Return exactly the run of lines that begins at the line containing "The height and width of the screenshot is (564, 1425)." and ends at the last line of the material below; pictures stay out.

**** DATA RECORDS ****

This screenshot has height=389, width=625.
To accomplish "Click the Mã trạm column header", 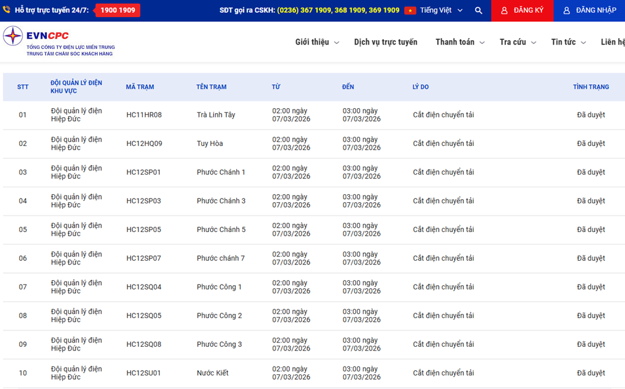I will (140, 87).
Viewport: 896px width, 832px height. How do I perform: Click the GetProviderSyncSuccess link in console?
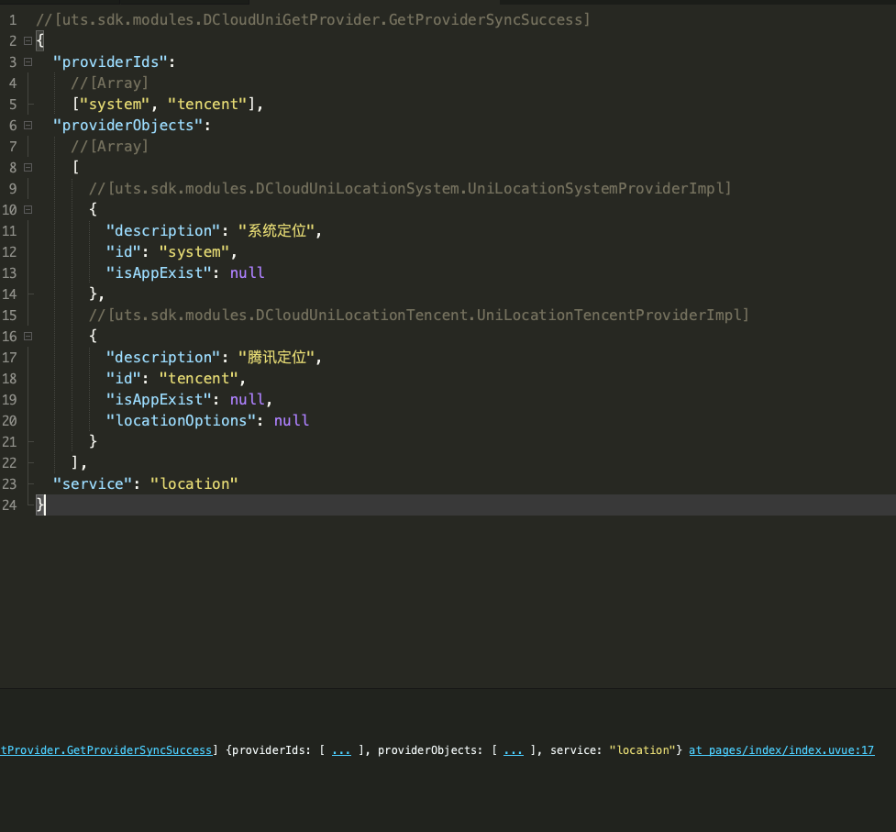coord(105,750)
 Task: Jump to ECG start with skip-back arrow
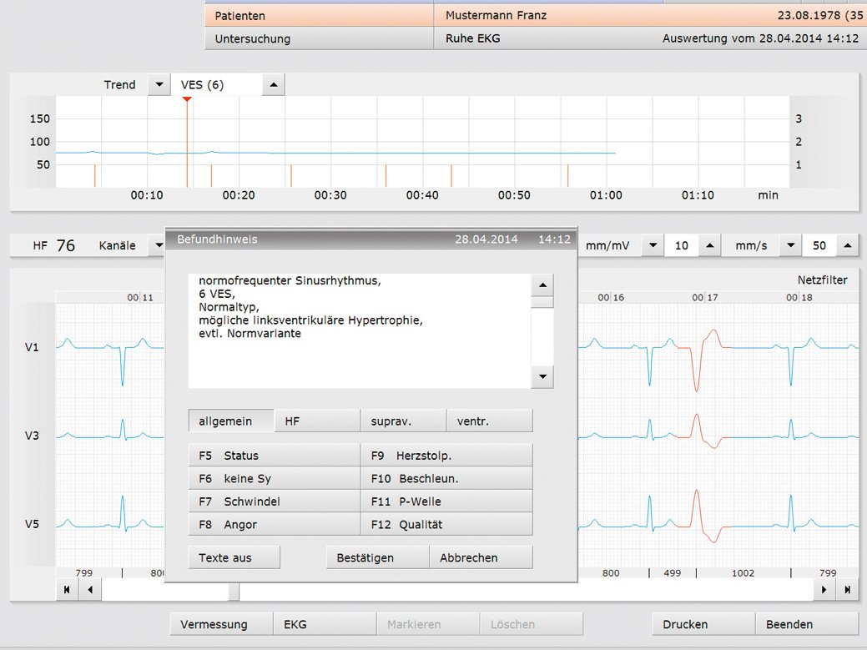[x=66, y=590]
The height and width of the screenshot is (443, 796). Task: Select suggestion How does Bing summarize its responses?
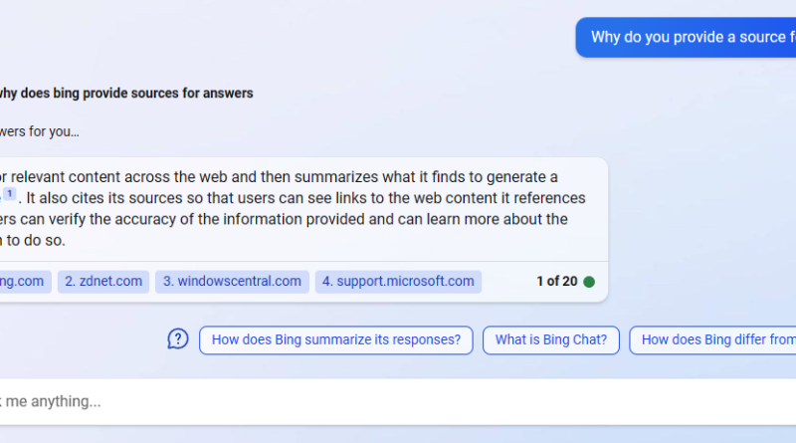coord(336,339)
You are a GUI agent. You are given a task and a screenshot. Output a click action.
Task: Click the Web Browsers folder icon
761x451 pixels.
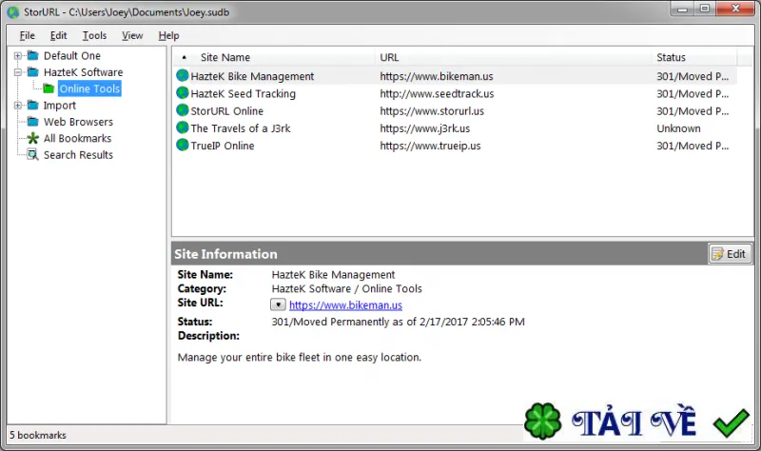tap(33, 122)
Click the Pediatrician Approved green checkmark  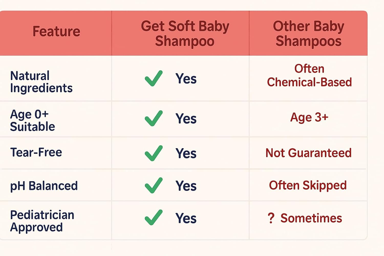(x=154, y=218)
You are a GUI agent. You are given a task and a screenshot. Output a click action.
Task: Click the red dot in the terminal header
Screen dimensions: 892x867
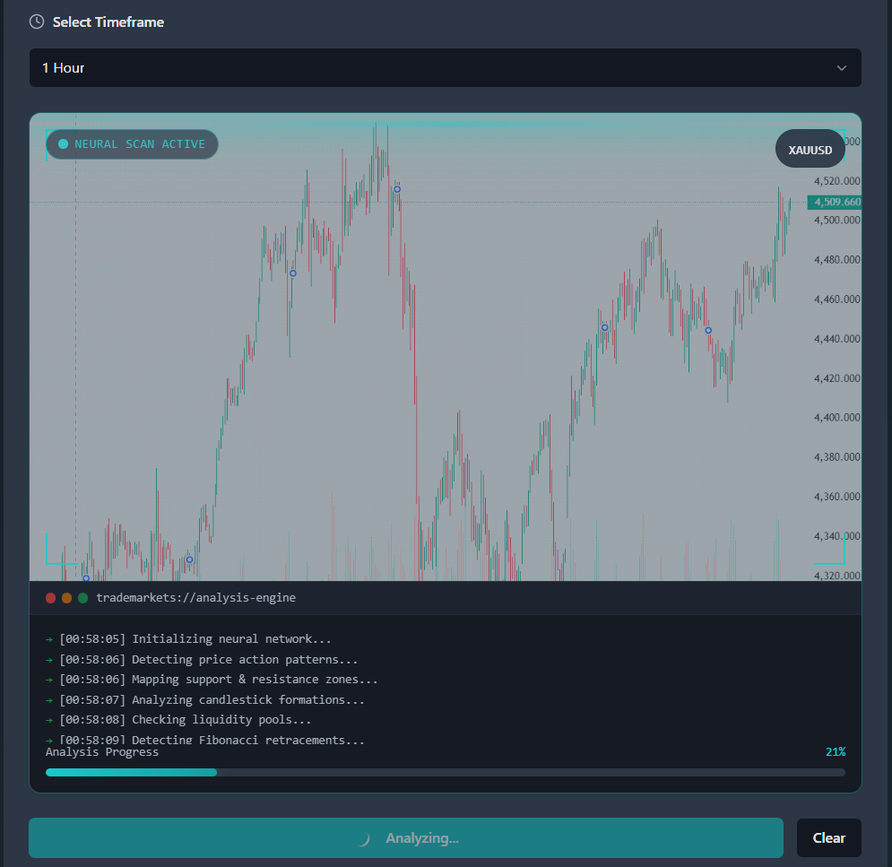(50, 597)
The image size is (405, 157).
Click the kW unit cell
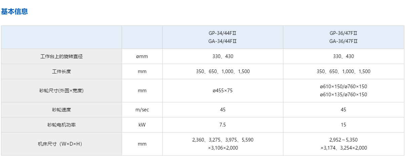142,125
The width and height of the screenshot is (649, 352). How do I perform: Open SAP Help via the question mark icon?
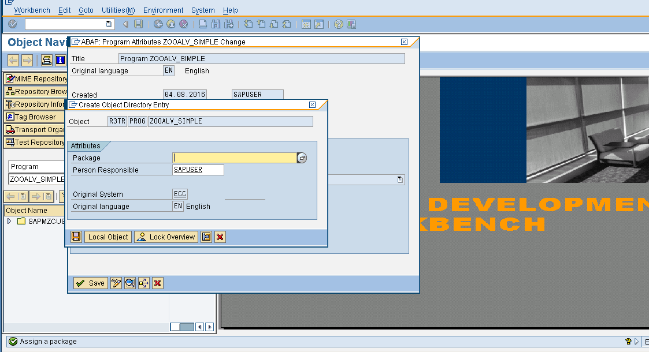pyautogui.click(x=338, y=24)

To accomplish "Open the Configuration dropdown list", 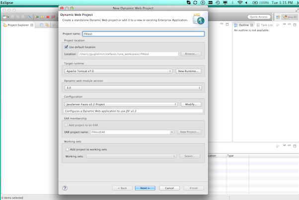I will click(121, 104).
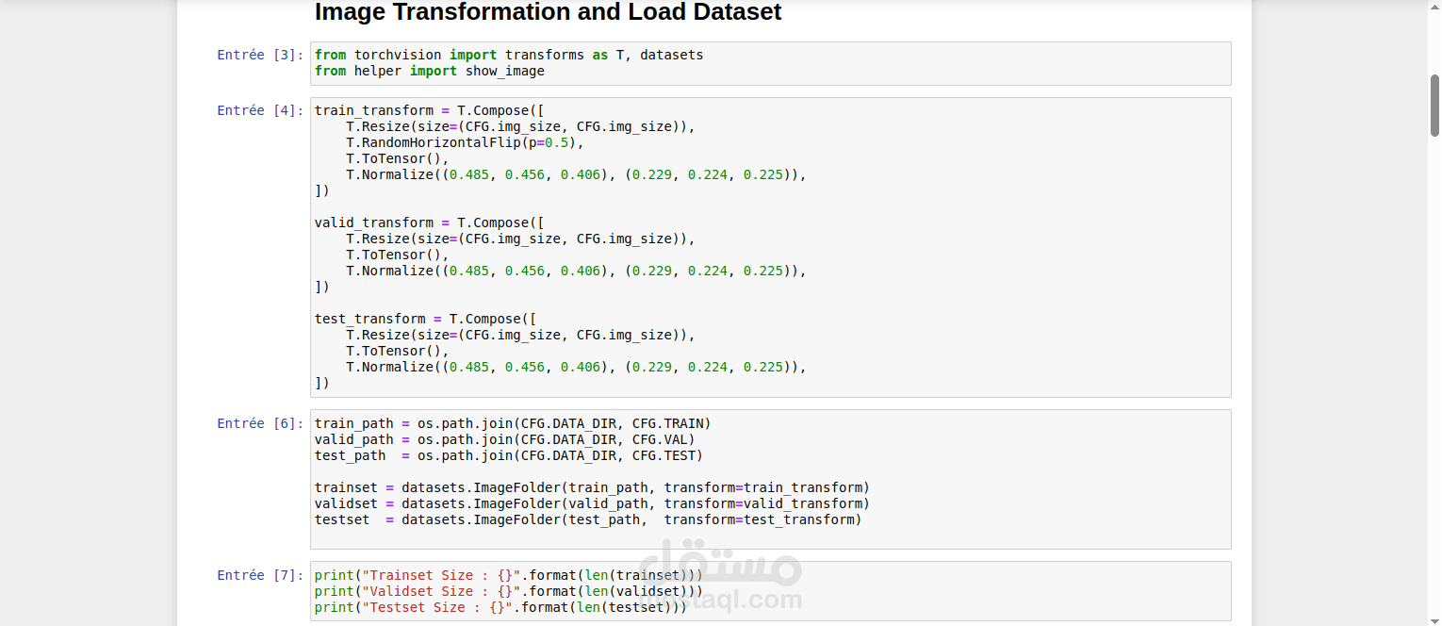This screenshot has height=626, width=1442.
Task: Click the 'Image Transformation and Load Dataset' heading
Action: pyautogui.click(x=548, y=12)
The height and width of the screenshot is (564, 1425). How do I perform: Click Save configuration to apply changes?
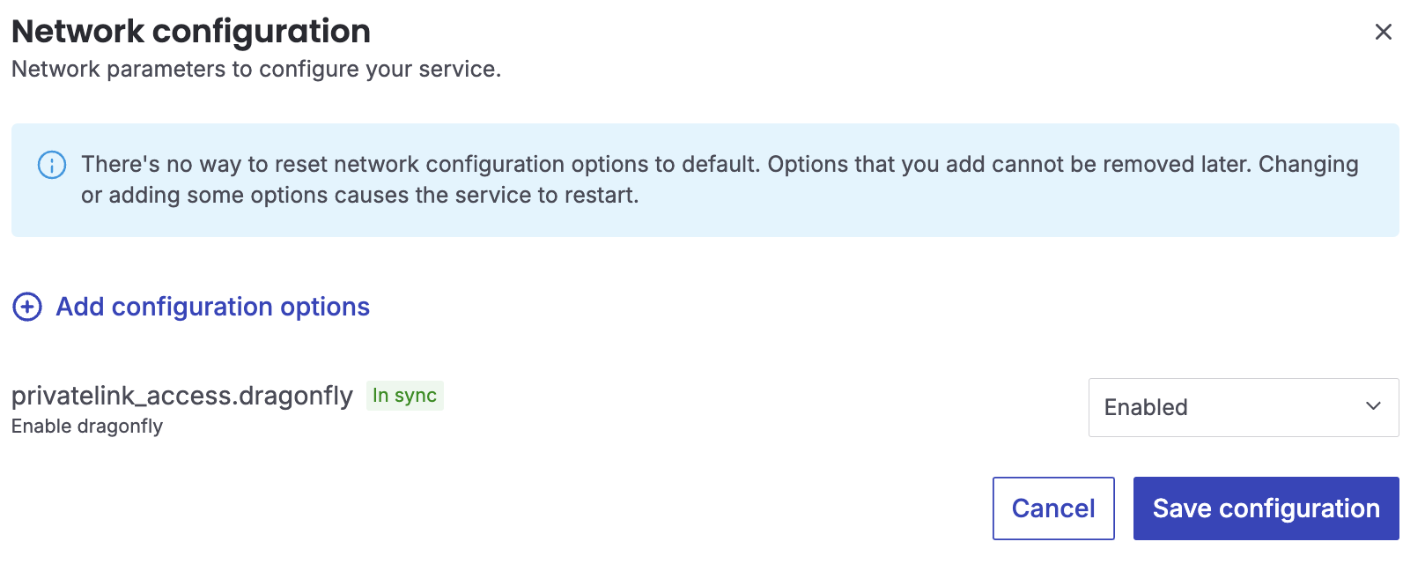(1265, 508)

****

ANSWER BOX =
The height and width of the screenshot is (564, 1425). How do I perform: Click Save configuration to apply changes?
(1265, 508)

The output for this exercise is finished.